Sascha O’Sullivan

I’m a stranded Aussie – get me back in there!

[Getty Images] 
issue 28 August 2021

In early March last year, I was self-isolating in my flat in London. Even though there were only a few hundred confirmed cases of Covid a day, I had met someone the week before who had tested positive.

This was before anyone knew much about the virus, but people were worried by the news coming out of China and northern Italy. I made frantic calls to 111 to try to get a test. No luck.

‘Why don’t you just come home?’ my mum in Sydney asked.

‘I can’t,’ I replied. ‘I work here as a journalist, I have a flat, I have shelves full of books too heavy to ship back. I have a life. If it gets really bad, I’ll be on the first flight home — I promise.’

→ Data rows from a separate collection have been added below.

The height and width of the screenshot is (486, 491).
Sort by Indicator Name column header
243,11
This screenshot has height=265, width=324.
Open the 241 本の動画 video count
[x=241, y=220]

When I made the decision to stay, it never occurred to me that more than a year later I would be wondering if I would be able to get home by Christmas 2022.

There are thousands of Australian expats around the world in my position. The border rules make it impossible for us to see loved ones unless we are willing to give up our lives abroad completely. A lottery-style system can secure a flight to Australia, but these are often cancelled at the last minute. Two weeks in hotel quarantine follow. Anyone unlucky enough to fly into an Australian city that’s far from home risks running up against further domestic border closures between states.

Take James Turbitt, an Australian living in Antwerp, who rushed home to see his mother in a Perth hospital. His flight landed in Melbourne and from hotel quarantine he applied for an exemption to travel across the country to see her before she died.